Ils rentrèrent dans la grande salle. Là elle le vit différemment. Prisonnier, mentalement brisé et aux yeux si tristes mais pourtant si beau dans la résistance obstinée qu’il semblait préserver. Et elle fut saisie d’une grande pitié et d’un grand amour pour lui. Elle lui proposa de danser après un verre de vin. Ils dansèrent ensemble une mazurka. Elle dansa avec Galaad pour lui faire oublier. Elle dansa cette danse comme une figure joyeuse et langoureuse. Leurs corps se frôlèrent comme un langage secret, comme une discussion infinie. Et elle lui murmura joue contre joue « Tu peux encore te redresser et lutter. Tu as en toi une énergie vivante et un savoir immense. Rejoins-moi et ensemble combattons les puissances de la Ruine ». Alors qu’elle tendait ses lèvres pour l’embrasser, il se retira. Sa voix était étranglée quand il répondit « Je ne puis faire cela ». Il mit fin à la musique d’un geste et les flammes s’éteignirent. Alors elle dit « Aide du moins ceux qui continuent la lutte et amène moi à la porte ». Il dit qu’il le ferait.

Le lendemain, ils partirent pour aller à la porte. Elle était également assez proche et ils y arrivèrent. Là ils avancèrent sur le qui –vive en attendant le monstre et il lui dit « Eimbre ». Elle sursauta car c’était la première fois qu’il l’appela par son nom. « Eimbre tu ne pourras vaincre et tu finiras par tomber. Reste avec moi Eimbre. Je t’aime et peut être pourrais-je oublier ce que je sais. Reste avec moi pour l’amour de Dieu ». Elle répondit qu’elle avait un devoir sacré à accomplir et que rien ne pourrait l’en détourner

Peu avant d’ouvrir la porte, elle s’arrêta. « Qu’est ce qui te fait hésiter ? » lui dit –il. « Il y a toujours un monstre répondit -elle et je préfère attendre prête à me battre plutôt que de me faire attaquer pendant l’ouverture de la Porte. »

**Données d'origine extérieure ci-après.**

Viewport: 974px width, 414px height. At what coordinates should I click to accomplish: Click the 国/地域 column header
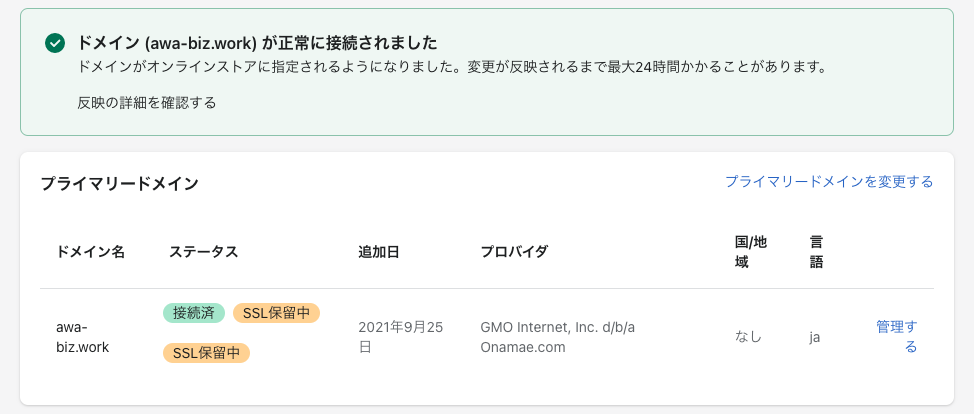click(x=750, y=252)
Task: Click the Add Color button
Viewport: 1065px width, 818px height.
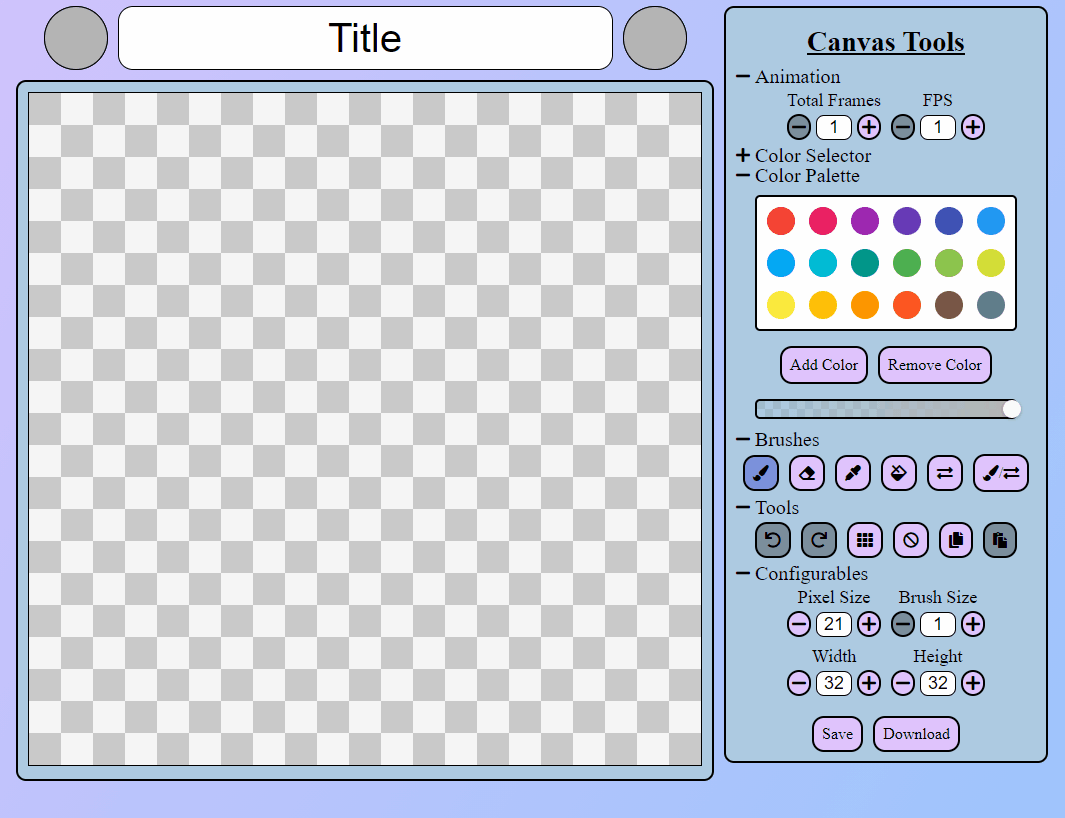Action: pyautogui.click(x=824, y=365)
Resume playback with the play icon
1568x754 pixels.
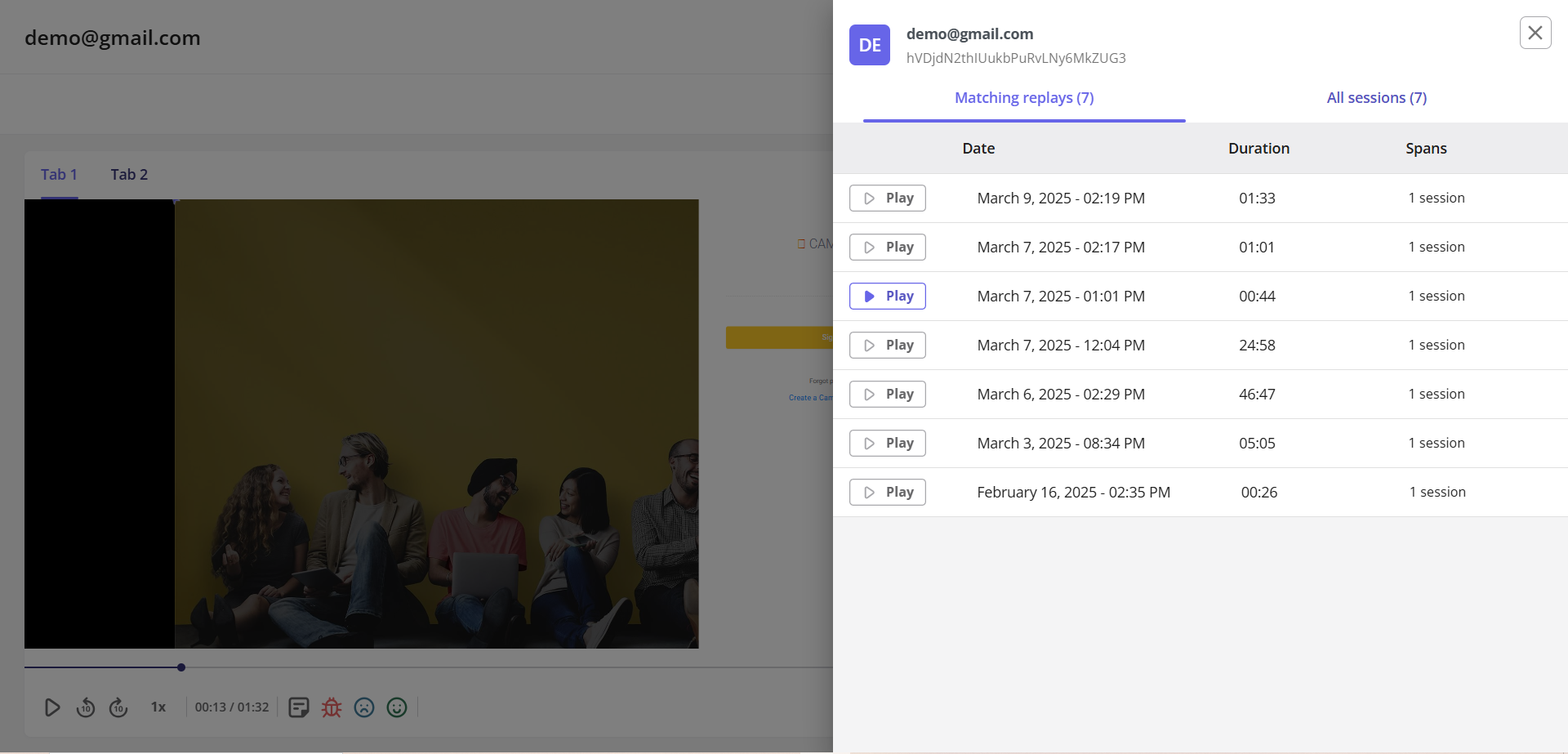coord(52,707)
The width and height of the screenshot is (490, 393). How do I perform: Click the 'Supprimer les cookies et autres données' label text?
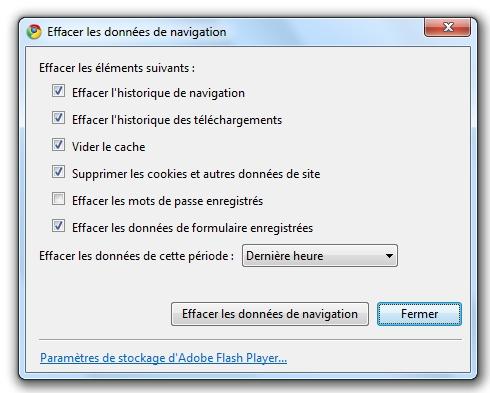196,174
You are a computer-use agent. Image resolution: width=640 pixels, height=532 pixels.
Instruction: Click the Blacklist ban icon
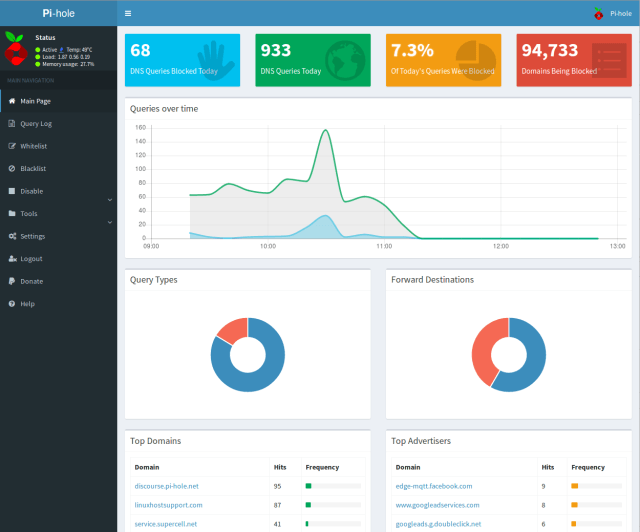(12, 169)
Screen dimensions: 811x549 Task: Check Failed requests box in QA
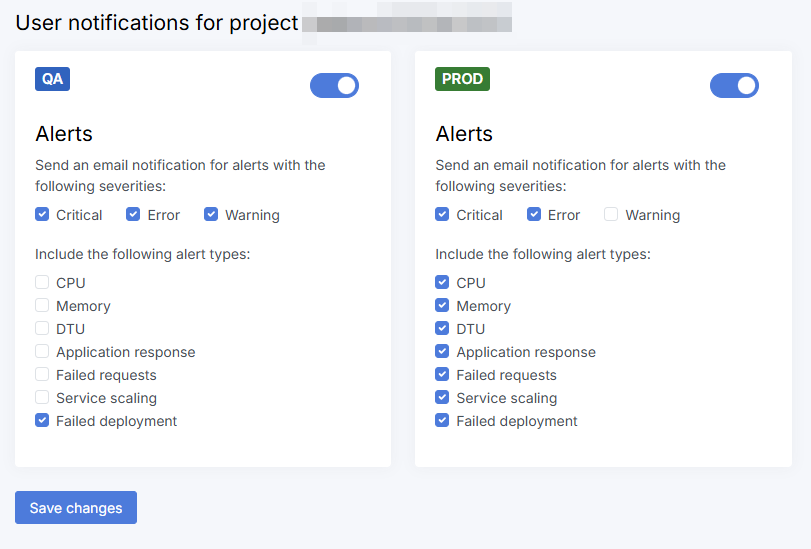(x=42, y=375)
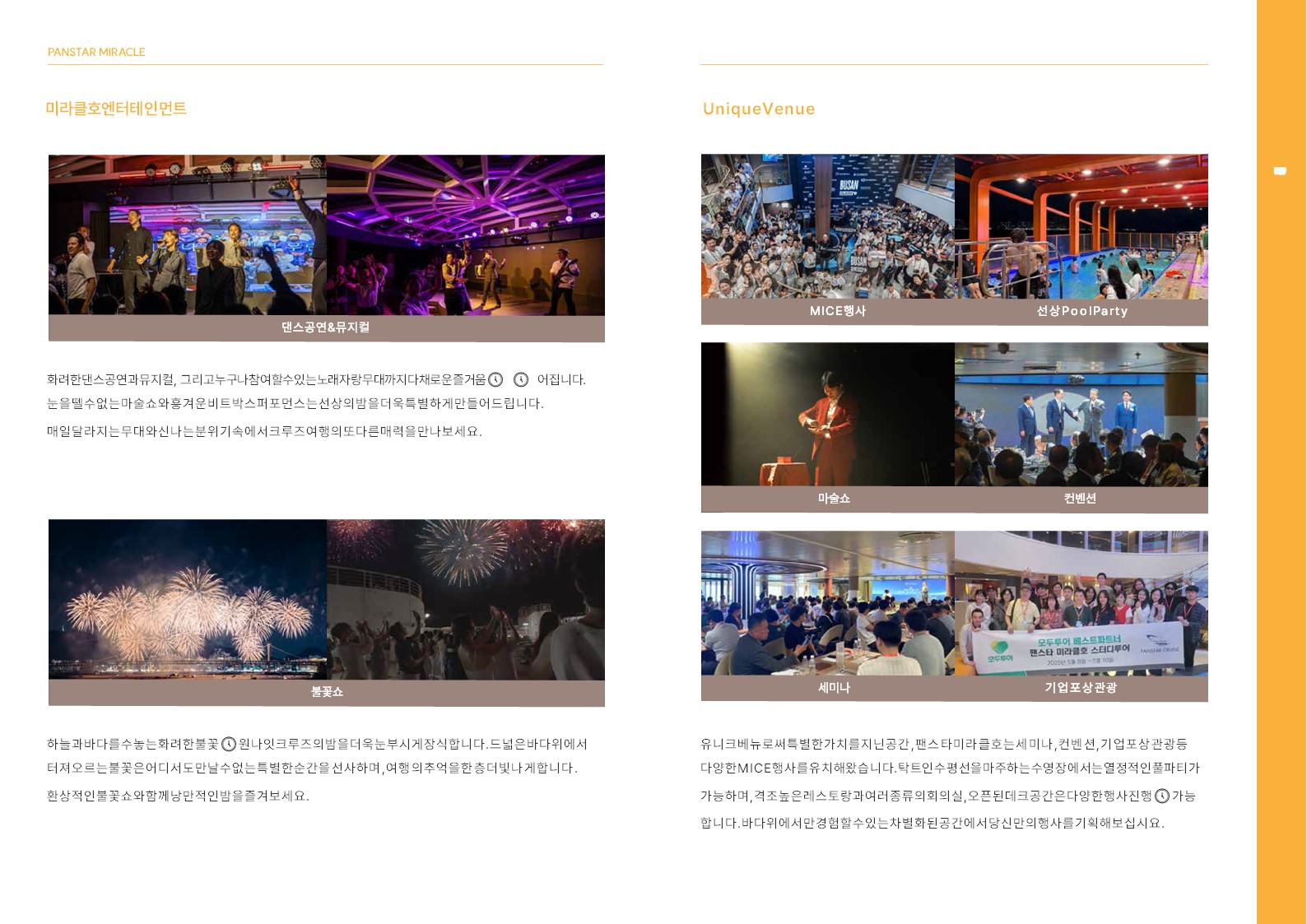Viewport: 1307px width, 924px height.
Task: Click the purple-lit stage performance photo
Action: click(x=465, y=234)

Il lui demanda si elle voulait écouter un dernier lai pour passer le temps. Elle accepta. Il eut un sourire triste et raconta l’histoire du chevalier érudit et pieux voulant détruire les puissances de l’Oppression et étudiant pour cela afin de les combattre. Mais dans cette version, ce chevalier était aussi actif, un érudit maniant aussi bien l’épée que la plume. Puis il avança aux frontières du temps et décida de ne pas uniquement Voyager par les portes mais construisit en faisant appel à des savoirs oubliés un moyen de voyager à travers l’espace. Et il découvrit qu’il y avait d’autres mondes accessibles au-delà des Portes. Ces mondes souffraient horriblement et il comprit d’où venait leur souffrance. De l’ouverture des Portes. Il clama cette vérité à l’ordre dont il était membre et fut vu comme un fou ou un traître. Il échappa à son arrestation et désespéré après un moment où il essaya de lutter seul, choisit de brûler ce qu’il avait adoré et se rapprocha des seuls prêts à empêcher l’ouverture des Portes. Là il se tut. Elle lui demanda « et alors » tout en pressentant la réponse. « Sur chaque planète répondit Galaad, calmement, il y a un gardien qui tente d’empêcher le voyage de porte en porte. La plupart ont tenté de t’arrêter par la force, d’autres par la ruse. L’un essaya sincèrement de te retenir par l’amour et la compréhension profonde de ton combat. Mais celui-ci dont tu as dû entendre parler sous le nom d’Ishestel, le destructeur de l’espoir sait également pourquoi il se bat car qu’importe l’ennemi pourvu qu’on ait la cause. Ce qui l’a fait devenir ce qu’il est devenu : Ce sont des petits morceaux de peur un peu partout dissimulés/ Des petits morceaux de frayeur qui finissent par s’assembler/ Rien que des petits morceaux de peur qu’il est allé chercher/ Des limailles, des copeaux de terreur qu’il a osé regarder, les yeux grands ouverts sans se les crever. Je te demande une dernière fois de renoncer ». Elle invoqua sa lame spirituelle en lui disant la voix étranglée « Certains tombent et alors il faut les combattre ». Un sourire triste apparut sur le visage d’Ishestel/ Galaad alors qu’il invoquait à son tour une lame sorcière et que commença leur duel.